Your instructions: Will you write out all the entries below exactly?

Source material:
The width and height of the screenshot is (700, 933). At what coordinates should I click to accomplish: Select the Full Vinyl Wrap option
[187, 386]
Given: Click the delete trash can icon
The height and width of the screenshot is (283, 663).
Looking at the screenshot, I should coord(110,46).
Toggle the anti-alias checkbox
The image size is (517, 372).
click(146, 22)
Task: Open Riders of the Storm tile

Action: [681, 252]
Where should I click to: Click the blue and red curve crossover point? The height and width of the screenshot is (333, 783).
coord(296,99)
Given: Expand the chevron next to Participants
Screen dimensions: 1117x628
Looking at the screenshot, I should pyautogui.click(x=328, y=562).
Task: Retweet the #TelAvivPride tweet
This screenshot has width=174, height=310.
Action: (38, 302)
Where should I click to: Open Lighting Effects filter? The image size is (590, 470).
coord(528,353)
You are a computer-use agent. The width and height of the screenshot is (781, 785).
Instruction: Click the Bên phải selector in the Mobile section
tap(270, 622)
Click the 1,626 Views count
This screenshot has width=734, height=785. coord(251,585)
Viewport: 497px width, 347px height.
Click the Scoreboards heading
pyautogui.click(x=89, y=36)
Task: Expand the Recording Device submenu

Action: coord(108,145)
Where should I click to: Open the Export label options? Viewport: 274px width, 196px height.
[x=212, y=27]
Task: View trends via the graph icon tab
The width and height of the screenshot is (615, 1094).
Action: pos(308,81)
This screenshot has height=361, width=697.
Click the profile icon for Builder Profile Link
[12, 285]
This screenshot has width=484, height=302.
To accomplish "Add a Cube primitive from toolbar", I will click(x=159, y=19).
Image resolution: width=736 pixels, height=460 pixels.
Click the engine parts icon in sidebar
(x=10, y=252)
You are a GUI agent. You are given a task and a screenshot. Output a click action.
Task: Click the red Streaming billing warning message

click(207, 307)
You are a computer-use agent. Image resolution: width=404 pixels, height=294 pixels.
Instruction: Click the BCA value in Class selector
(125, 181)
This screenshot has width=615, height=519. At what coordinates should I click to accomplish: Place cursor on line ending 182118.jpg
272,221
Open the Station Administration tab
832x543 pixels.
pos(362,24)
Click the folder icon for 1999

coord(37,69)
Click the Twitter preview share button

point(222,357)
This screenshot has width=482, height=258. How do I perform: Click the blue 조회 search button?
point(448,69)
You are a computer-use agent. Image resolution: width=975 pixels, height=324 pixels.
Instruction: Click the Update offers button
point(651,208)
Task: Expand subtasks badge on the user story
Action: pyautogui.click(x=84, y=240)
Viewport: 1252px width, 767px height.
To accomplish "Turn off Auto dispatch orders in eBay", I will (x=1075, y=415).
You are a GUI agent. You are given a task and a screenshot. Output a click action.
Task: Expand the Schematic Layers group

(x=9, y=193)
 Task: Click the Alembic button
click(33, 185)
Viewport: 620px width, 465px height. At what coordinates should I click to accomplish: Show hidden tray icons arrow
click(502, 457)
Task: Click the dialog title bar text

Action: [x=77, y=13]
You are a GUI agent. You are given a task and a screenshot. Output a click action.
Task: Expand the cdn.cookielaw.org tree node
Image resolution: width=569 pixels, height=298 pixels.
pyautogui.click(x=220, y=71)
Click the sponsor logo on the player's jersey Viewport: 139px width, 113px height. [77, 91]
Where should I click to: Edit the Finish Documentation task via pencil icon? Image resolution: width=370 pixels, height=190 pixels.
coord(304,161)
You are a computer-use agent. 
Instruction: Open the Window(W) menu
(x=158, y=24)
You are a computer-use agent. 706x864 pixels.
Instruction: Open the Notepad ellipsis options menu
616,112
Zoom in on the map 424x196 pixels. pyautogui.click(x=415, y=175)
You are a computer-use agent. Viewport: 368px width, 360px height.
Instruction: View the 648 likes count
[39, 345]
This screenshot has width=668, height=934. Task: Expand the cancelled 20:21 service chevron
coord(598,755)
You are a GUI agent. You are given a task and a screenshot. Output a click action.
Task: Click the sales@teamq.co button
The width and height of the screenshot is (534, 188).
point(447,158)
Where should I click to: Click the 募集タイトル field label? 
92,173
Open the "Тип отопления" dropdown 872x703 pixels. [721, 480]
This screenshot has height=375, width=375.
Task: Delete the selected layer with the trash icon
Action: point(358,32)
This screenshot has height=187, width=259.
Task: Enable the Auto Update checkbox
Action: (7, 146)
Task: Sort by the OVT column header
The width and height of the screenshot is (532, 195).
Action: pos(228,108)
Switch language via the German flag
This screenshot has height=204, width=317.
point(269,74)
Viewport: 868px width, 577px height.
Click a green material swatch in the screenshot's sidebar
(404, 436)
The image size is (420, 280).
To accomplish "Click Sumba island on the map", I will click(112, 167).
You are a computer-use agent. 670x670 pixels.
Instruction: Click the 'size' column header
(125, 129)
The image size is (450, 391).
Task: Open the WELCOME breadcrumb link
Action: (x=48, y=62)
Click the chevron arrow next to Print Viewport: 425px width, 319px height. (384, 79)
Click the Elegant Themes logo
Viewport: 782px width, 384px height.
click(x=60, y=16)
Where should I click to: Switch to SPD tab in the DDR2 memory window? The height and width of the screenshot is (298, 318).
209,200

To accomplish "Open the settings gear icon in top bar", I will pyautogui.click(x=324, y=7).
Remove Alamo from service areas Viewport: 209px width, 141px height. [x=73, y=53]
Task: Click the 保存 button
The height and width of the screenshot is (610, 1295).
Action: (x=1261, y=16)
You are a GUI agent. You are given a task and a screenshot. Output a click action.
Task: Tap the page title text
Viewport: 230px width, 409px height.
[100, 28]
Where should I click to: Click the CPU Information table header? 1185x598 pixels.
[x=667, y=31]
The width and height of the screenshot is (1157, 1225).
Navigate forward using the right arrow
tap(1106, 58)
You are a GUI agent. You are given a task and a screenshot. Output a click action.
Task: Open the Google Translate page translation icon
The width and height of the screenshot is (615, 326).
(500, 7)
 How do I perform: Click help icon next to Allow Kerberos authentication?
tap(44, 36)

Answer to this task:
The width and height of the screenshot is (700, 933). At what coordinates should I click to accomplish: Select the Full Vinyl Wrap option
[187, 386]
Given: Click the delete trash can icon
The height and width of the screenshot is (283, 663).
Looking at the screenshot, I should coord(110,46).
Toggle the anti-alias checkbox
The image size is (517, 372).
click(146, 22)
Task: Open Riders of the Storm tile

Action: [681, 252]
Where should I click to: Click the blue and red curve crossover point? The height and width of the screenshot is (333, 783).
coord(296,99)
Given: Expand the chevron next to Participants
Screen dimensions: 1117x628
Looking at the screenshot, I should pyautogui.click(x=328, y=562).
Task: Retweet the #TelAvivPride tweet
This screenshot has width=174, height=310.
Action: (38, 302)
Where should I click to: Open Lighting Effects filter? The image size is (590, 470).
coord(528,353)
You are a computer-use agent. The width and height of the screenshot is (781, 785).
Instruction: Click the Bên phải selector in the Mobile section
tap(270, 622)
Click the 1,626 Views count
This screenshot has width=734, height=785. coord(251,585)
Viewport: 497px width, 347px height.
Click the Scoreboards heading
pyautogui.click(x=89, y=36)
Task: Expand the Recording Device submenu

Action: coord(108,145)
Where should I click to: Open the Export label options? Viewport: 274px width, 196px height.
[x=212, y=27]
Task: View trends via the graph icon tab
The width and height of the screenshot is (615, 1094).
Action: pos(308,81)
This screenshot has height=361, width=697.
Click the profile icon for Builder Profile Link
[12, 285]
This screenshot has width=484, height=302.
To accomplish "Add a Cube primitive from toolbar", I will click(x=159, y=19).
Image resolution: width=736 pixels, height=460 pixels.
Click the engine parts icon in sidebar
(x=10, y=252)
You are a GUI agent. You are given a task and a screenshot. Output a click action.
Task: Click the red Streaming billing warning message

click(207, 307)
You are a computer-use agent. Image resolution: width=404 pixels, height=294 pixels.
Instruction: Click the BCA value in Class selector
(125, 181)
This screenshot has width=615, height=519. At what coordinates should I click to accomplish: Place cursor on line ending 182118.jpg
272,221
Open the Station Administration tab
832x543 pixels.
pos(362,24)
Click the folder icon for 1999

coord(37,69)
Click the Twitter preview share button

point(222,357)
This screenshot has width=482, height=258. How do I perform: Click the blue 조회 search button?
point(448,69)
You are a computer-use agent. Image resolution: width=975 pixels, height=324 pixels.
Instruction: Click the Update offers button
point(651,208)
Task: Expand subtasks badge on the user story
Action: pyautogui.click(x=84, y=240)
Viewport: 1252px width, 767px height.
To accomplish "Turn off Auto dispatch orders in eBay", I will (x=1075, y=415).
You are a GUI agent. You are given a task and a screenshot. Output a click action.
Task: Expand the Schematic Layers group

(x=9, y=193)
 Task: Click the Alembic button
click(33, 185)
Viewport: 620px width, 465px height. At what coordinates should I click to accomplish: Show hidden tray icons arrow
click(502, 457)
Task: Click the dialog title bar text

Action: [x=77, y=13]
You are a GUI agent. You are given a task and a screenshot. Output a click action.
Task: Expand the cdn.cookielaw.org tree node
Image resolution: width=569 pixels, height=298 pixels.
pyautogui.click(x=220, y=71)
Click the sponsor logo on the player's jersey Viewport: 139px width, 113px height. [77, 91]
Where should I click to: Edit the Finish Documentation task via pencil icon? Image resolution: width=370 pixels, height=190 pixels.
coord(304,161)
You are a computer-use agent. 
Instruction: Open the Window(W) menu
(x=158, y=24)
You are a computer-use agent. 706x864 pixels.
Instruction: Open the Notepad ellipsis options menu
616,112
Zoom in on the map 424x196 pixels. pyautogui.click(x=415, y=175)
You are a computer-use agent. Viewport: 368px width, 360px height.
Instruction: View the 648 likes count
[39, 345]
This screenshot has width=668, height=934. Task: Expand the cancelled 20:21 service chevron
coord(598,755)
You are a GUI agent. You are given a task and a screenshot. Output a click action.
Task: Click the sales@teamq.co button
The width and height of the screenshot is (534, 188).
point(447,158)
Where should I click to: Click the 募集タイトル field label? 
92,173
Open the "Тип отопления" dropdown 872x703 pixels. [721, 480]
This screenshot has height=375, width=375.
Task: Delete the selected layer with the trash icon
Action: point(358,32)
This screenshot has height=187, width=259.
Task: Enable the Auto Update checkbox
Action: (7, 146)
Task: Sort by the OVT column header
The width and height of the screenshot is (532, 195).
Action: pos(228,108)
Switch language via the German flag
This screenshot has height=204, width=317.
point(269,74)
Viewport: 868px width, 577px height.
Click a green material swatch in the screenshot's sidebar
(404, 436)
The image size is (420, 280).
To accomplish "Click Sumba island on the map", I will click(112, 167).
You are a computer-use agent. 670x670 pixels.
Instruction: Click the 'size' column header
(125, 129)
The image size is (450, 391).
Task: Open the WELCOME breadcrumb link
Action: (x=48, y=62)
Click the chevron arrow next to Print Viewport: 425px width, 319px height. (384, 79)
Click the Elegant Themes logo
Viewport: 782px width, 384px height.
click(x=60, y=16)
Where should I click to: Switch to SPD tab in the DDR2 memory window? The height and width of the screenshot is (298, 318).
209,200

To accomplish "Open the settings gear icon in top bar", I will pyautogui.click(x=324, y=7).
Remove Alamo from service areas Viewport: 209px width, 141px height. [x=73, y=53]
Task: Click the 保存 button
The height and width of the screenshot is (610, 1295).
Action: (x=1261, y=16)
You are a GUI agent. You are given a task and a screenshot. Output a click action.
Task: Tap the page title text
Viewport: 230px width, 409px height.
[100, 28]
Where should I click to: Click the CPU Information table header? 1185x598 pixels.
[x=667, y=31]
The width and height of the screenshot is (1157, 1225).
Navigate forward using the right arrow
tap(1106, 58)
You are a GUI agent. You are given a task and a screenshot. Output a click action.
Task: Open the Google Translate page translation icon
The width and height of the screenshot is (615, 326).
(500, 7)
 How do I perform: Click help icon next to Allow Kerberos authentication?
tap(44, 36)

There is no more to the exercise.